# Does everyone's Look bike have toe overlap with front wheel?



## rensho (Aug 5, 2003)

While building mine, I kept noticing the front wheel is terribly close to the DT. After getting the cranks on, I clipped my size 42 sidis on and what do you know... about 3/8" overlap.
I don't have the fork in backwards do I? ;-)

This is a 585, 53cm


----------



## Kram (Jan 28, 2004)

I've had 3 Looks. Never had a problem. I wear a size 44 fwiw.


----------



## ChristianB (Jul 27, 2004)

ditto, except im a 45...

No probs


----------



## rensho (Aug 5, 2003)

Might it be these giant 170mm crank arms I'm running? ;-)

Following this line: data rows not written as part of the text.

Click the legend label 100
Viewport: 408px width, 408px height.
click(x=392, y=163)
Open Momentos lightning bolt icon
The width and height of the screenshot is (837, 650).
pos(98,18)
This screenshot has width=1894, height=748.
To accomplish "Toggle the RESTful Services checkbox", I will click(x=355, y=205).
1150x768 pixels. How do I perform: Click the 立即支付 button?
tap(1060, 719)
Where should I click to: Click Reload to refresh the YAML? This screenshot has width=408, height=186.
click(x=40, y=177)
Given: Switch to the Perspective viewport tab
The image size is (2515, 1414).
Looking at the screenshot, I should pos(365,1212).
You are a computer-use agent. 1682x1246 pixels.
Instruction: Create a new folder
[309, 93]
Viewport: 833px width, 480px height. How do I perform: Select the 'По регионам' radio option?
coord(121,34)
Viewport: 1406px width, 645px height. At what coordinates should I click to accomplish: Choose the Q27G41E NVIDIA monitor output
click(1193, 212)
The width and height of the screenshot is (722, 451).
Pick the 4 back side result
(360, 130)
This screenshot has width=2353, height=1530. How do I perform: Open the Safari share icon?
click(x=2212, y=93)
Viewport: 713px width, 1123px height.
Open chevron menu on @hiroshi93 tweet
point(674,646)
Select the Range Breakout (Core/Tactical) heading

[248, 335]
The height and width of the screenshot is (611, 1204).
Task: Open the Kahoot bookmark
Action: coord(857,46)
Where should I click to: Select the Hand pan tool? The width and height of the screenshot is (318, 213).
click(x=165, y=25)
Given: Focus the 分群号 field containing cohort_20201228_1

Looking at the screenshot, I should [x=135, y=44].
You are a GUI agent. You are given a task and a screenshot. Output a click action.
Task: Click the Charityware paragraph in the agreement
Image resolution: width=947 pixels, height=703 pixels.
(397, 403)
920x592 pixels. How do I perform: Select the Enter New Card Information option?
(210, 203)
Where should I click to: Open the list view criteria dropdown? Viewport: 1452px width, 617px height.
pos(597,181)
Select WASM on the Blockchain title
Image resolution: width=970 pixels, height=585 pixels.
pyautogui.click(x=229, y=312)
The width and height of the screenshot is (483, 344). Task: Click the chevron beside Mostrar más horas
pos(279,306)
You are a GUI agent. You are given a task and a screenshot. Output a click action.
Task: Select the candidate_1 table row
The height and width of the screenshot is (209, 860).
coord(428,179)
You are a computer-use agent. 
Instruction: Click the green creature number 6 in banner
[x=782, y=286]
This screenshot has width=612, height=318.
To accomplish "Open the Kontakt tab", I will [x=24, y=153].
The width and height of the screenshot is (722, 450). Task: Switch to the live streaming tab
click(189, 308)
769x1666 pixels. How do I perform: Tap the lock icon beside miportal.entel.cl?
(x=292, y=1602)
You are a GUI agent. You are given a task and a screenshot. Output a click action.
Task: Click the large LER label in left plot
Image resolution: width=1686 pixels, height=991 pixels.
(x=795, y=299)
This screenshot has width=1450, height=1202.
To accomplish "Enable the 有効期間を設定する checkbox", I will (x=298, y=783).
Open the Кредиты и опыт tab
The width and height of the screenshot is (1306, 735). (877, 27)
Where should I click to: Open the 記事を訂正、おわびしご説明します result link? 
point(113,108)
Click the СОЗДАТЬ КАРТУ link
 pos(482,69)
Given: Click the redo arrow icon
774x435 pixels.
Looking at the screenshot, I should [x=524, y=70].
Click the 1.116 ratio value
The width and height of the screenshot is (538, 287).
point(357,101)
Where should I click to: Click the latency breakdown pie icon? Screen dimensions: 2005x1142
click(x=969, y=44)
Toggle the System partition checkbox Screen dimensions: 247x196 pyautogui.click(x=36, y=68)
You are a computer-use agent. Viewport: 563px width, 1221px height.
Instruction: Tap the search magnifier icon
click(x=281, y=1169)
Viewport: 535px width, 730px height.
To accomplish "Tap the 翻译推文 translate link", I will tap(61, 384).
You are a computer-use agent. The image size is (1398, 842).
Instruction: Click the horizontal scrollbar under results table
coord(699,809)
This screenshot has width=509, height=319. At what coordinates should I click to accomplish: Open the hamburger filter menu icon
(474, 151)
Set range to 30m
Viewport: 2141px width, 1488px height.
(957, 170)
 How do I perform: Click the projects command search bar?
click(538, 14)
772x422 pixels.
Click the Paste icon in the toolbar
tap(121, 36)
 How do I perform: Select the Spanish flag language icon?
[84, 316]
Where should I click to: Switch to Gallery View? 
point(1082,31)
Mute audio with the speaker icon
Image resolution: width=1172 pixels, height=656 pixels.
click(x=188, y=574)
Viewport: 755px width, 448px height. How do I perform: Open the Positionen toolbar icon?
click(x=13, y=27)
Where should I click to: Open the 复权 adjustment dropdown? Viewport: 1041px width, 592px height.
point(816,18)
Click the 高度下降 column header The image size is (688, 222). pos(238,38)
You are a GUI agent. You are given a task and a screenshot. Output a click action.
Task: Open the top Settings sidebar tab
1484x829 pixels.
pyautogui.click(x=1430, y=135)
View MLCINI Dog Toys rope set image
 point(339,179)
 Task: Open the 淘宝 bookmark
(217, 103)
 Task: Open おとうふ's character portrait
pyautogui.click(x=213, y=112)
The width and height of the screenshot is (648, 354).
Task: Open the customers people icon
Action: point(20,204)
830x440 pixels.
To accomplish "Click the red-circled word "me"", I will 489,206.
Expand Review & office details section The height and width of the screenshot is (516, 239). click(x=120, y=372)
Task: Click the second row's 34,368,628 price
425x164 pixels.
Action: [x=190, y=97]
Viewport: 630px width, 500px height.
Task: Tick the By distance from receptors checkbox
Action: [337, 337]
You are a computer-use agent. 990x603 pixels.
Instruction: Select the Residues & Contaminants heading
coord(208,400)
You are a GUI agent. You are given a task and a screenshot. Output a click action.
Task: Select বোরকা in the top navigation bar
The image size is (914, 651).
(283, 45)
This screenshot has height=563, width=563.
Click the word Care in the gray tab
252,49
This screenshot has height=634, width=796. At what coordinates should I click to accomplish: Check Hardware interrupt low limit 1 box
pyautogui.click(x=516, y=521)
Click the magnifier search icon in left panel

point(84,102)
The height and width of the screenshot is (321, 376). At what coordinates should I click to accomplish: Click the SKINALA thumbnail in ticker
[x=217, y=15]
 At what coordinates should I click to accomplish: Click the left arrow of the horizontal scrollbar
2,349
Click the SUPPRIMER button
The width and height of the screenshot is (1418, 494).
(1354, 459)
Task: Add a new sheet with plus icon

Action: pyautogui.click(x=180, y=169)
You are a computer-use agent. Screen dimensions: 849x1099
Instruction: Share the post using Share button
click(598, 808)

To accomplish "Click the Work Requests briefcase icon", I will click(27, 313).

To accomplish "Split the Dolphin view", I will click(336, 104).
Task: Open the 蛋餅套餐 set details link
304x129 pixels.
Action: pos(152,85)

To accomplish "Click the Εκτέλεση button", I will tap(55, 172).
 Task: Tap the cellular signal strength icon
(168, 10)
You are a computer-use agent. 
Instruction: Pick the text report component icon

I just put the shoe on the bike again to check. At a certain angle, toe up, they'll just clear. If toe a little down, as in heel up, they hit about 1/4 to 3/8".


----------



## RocketDog (Apr 9, 2005)

*Smaller bikes=Overlap*

Shorter your toptube, the closer the bottom bracket is to the front wheel, generally. The slacker seat tube angle many Looks have exaggerates this effect.

My Look:
53cm (53.8 toptube)
172.5 cranks
43 sidis
toe overlap... yep.

It doesn't bother me. Just have to be careful while turning at low speed. It takes me a while to adjust when I hop on my mountain bike or cross bike. I keep forgetting that I can turn sharply and pedal at the same time. Really, toe overlap not that uncommon and nothing to worry about on a road bike.


----------



## frenchmb (Dec 22, 2004)

Have two Looks both 53's and have the toe overlap.


----------



## spookyload (Jan 30, 2004)

My 53cm 481 had it bad with my size 42 shoes. The size M 585 has a slight overlap. Never caused an issue as I never turn the bars that much on a road bike while riding it.


----------



## rensho (Aug 5, 2003)

I'm not worried, just surprised.
I kinda thought only track bikes these days have overlap. Guess that's not the case.


----------